Last October, PlayStation Studios head Herman Hulst said Sony’s future console games would have to wait “at least a year” before coming to PC, aside from live service titles, which could launch simultaneously.
Asked if Xbox is doing a good job of convincing the PC audience that it’s an important market, Spencer said the signs are positive, even if there’s room for improvement.
“All I can look at is our users and the business, and the business has never been bigger. Earlier I talked about how we’ll do over $1 billion in PC revenue this year, and Game Pass is over 100% bigger than it was last year on PC, and our player base is almost 50% bigger than it was.
“So, I don’t know what else to look at. Can we do better? Yes, absolutely and we need to.”
During a Kinda Funny Games Xcast podcast last month, Spencer was asked if Xbox had taken its eye off the console market by focusing too much on PC.
In response, he said Microsoft would be wrong to think that just building great console titles could help it overtake Sony and Nintendo in terms of hardware sales.
Instead, Xbox has chosen to pursue a different strategy to the Japanese companies, one focused on fulfilling developers’ vision of enabling customers to play their games on any screen, according to Spencer.
“We’re not in the business of out-consoling Sony or out-consoling Nintendo,” he said.
“There isn’t really a great solution or win for us. And I know that will upset a ton of people, but it’s just the truth of the matter that when you’re third place in the console marketplace and the top two players are as strong as they are, and have in certain cases a very, very discrete focus on doing deals and other things that kind of make being Xbox hard for us as a team, [and] that’s on us, not on anybody else.”
He added: “I see commentary that if you just built great games everything would turn around. It’s just not true that if we go off and build great games then all of a sudden you’re going to see console share shift in some dramatic way.
“We lost the worst generation to lose in the Xbox One generation where everybody built their digital library of games. So, when you go and you’re building on Xbox, we want our Xbox community to feel awesome, but this idea that if we just focused more on great games on our console that somehow we’re going to win the console race, I think doesn’t really lay into the reality of most people.”

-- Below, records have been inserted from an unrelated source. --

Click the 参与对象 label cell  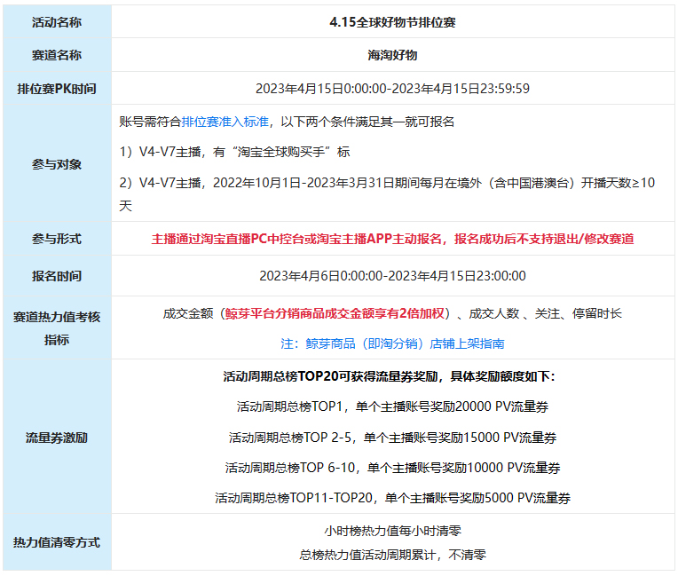57,163
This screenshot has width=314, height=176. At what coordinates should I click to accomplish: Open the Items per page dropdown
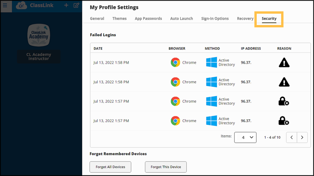pyautogui.click(x=245, y=137)
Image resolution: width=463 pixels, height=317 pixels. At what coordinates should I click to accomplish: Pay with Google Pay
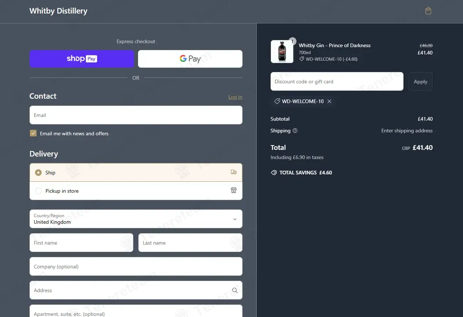pos(190,59)
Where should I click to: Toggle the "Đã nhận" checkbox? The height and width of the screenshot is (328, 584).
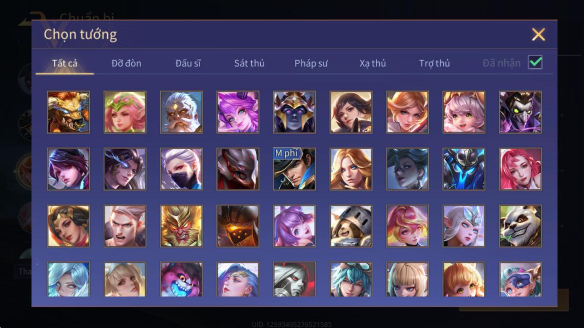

Spencer claimed that 90% of the people who buy a console every year already own a PlayStation, Nintendo or Xbox console, and their digital game library lives on that ecosystem.
“This is the first generation where the big games that they’re playing were games that were available last-gen. When you think about Fortnite and Roblox and Minecraft, the continuity from generation to generation is so strong.
“I see a lot of pundits out there that kind of want to go back to the time where we all had cartridges and discs and every new generation was a clean slate and you could switch the whole console share. That’s just not the world that we are in today. There is no world where Starfield is an 11 out of 10 and people start selling their PS5, that’s not going to happen.”